(Beginning of Material for this task)

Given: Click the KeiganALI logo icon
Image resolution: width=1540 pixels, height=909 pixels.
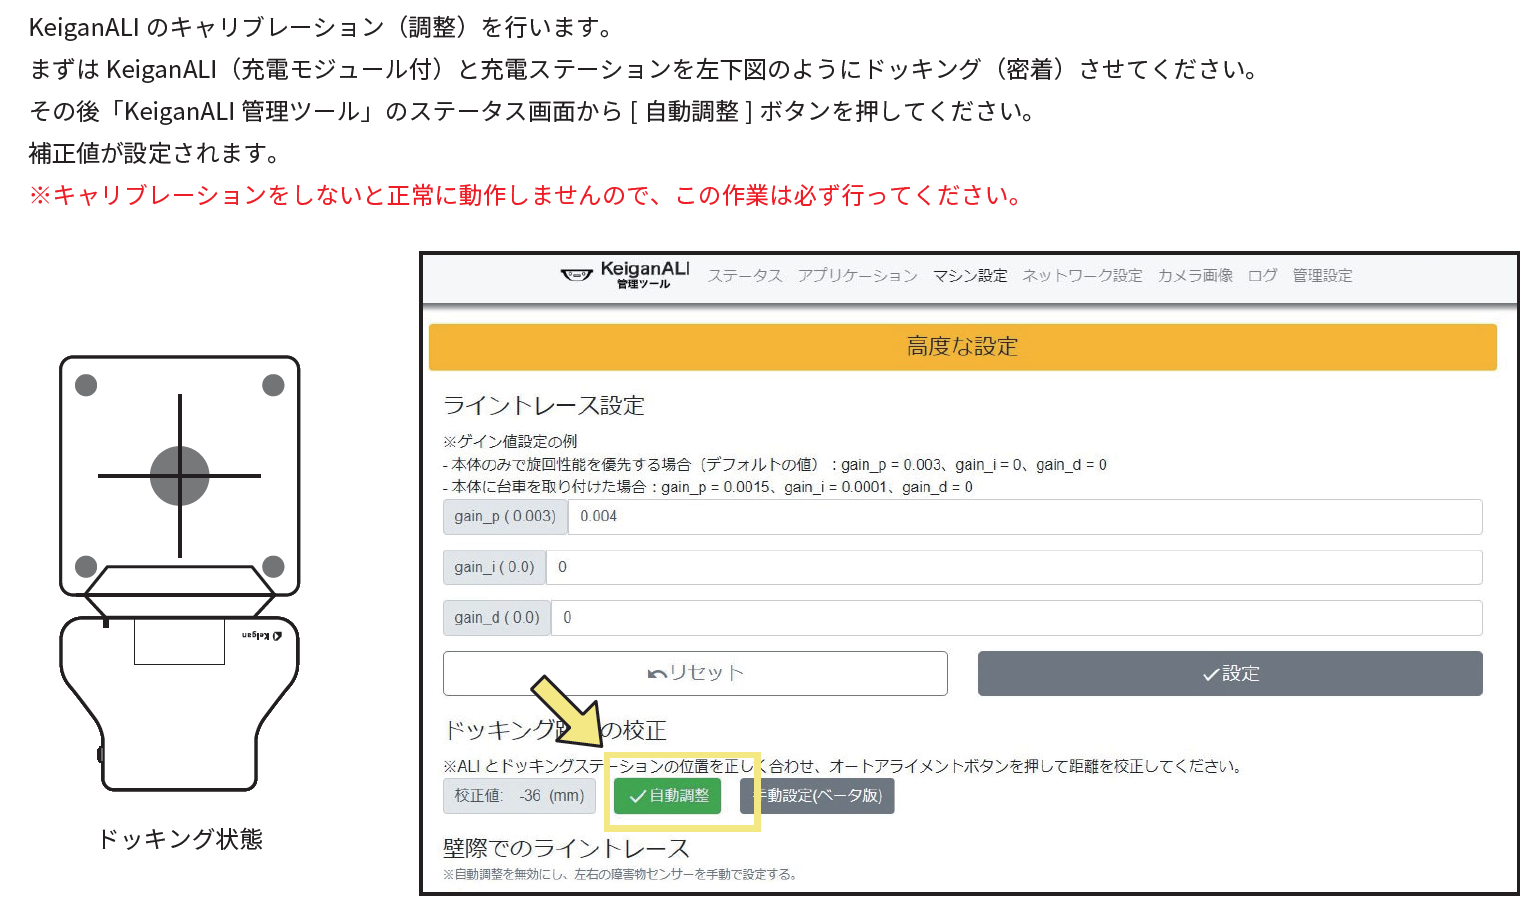Looking at the screenshot, I should pyautogui.click(x=578, y=276).
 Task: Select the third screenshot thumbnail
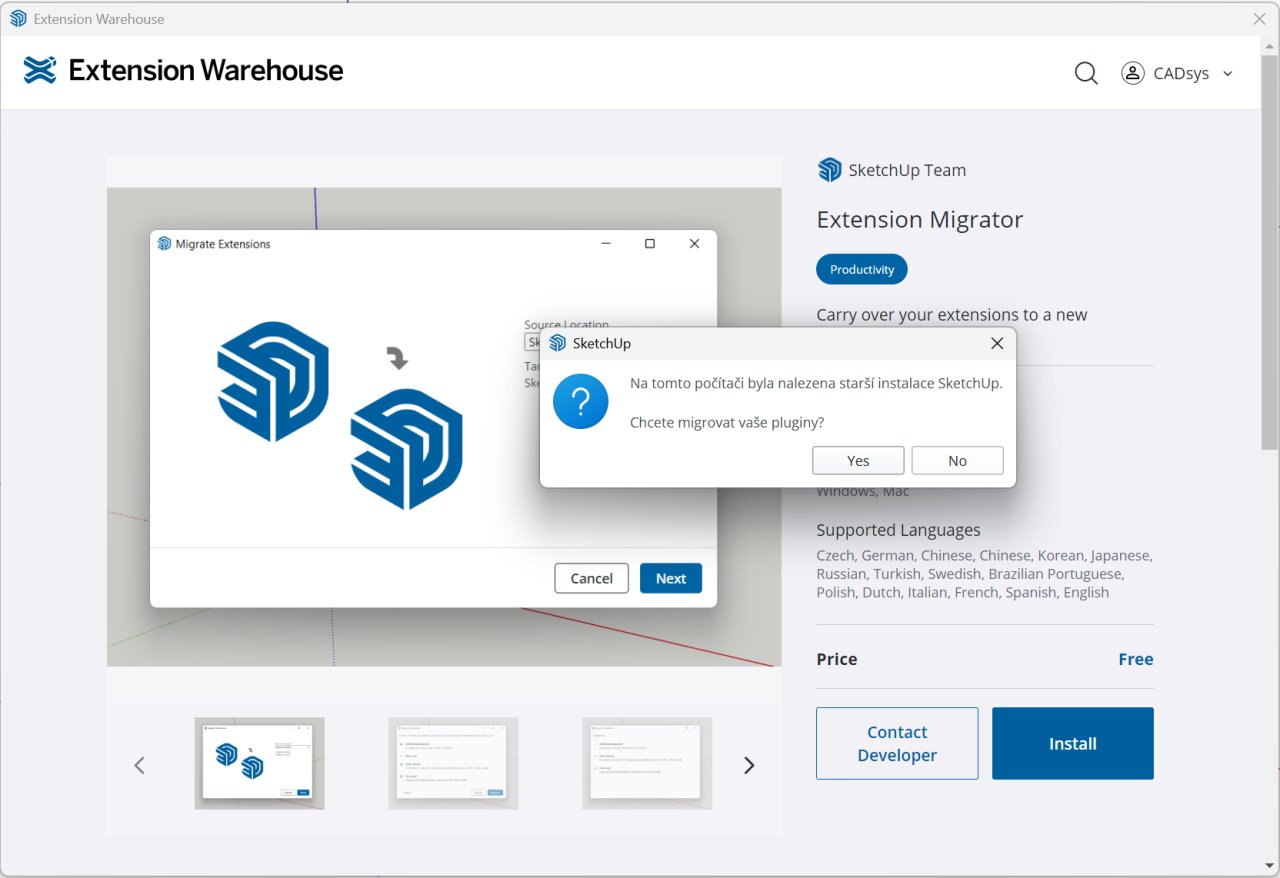coord(647,763)
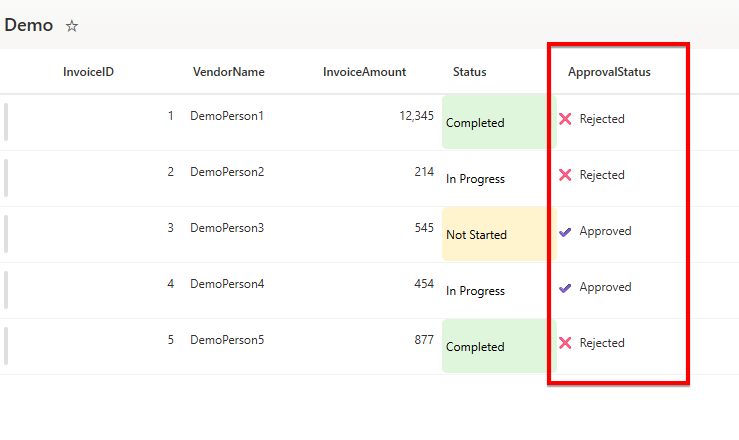Click the purple checkmark icon for DemoPerson3

(x=565, y=231)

(End of Material for this task)

Could you transcribe all of the data exactly and omit the pictures?

## Result of the exercise
Given: Click the KeiganALI logo icon
Image resolution: width=1540 pixels, height=909 pixels.
Looking at the screenshot, I should pyautogui.click(x=578, y=276).
 Task: Select the third screenshot thumbnail
coord(647,763)
Click the purple checkmark icon for DemoPerson3

(x=565, y=231)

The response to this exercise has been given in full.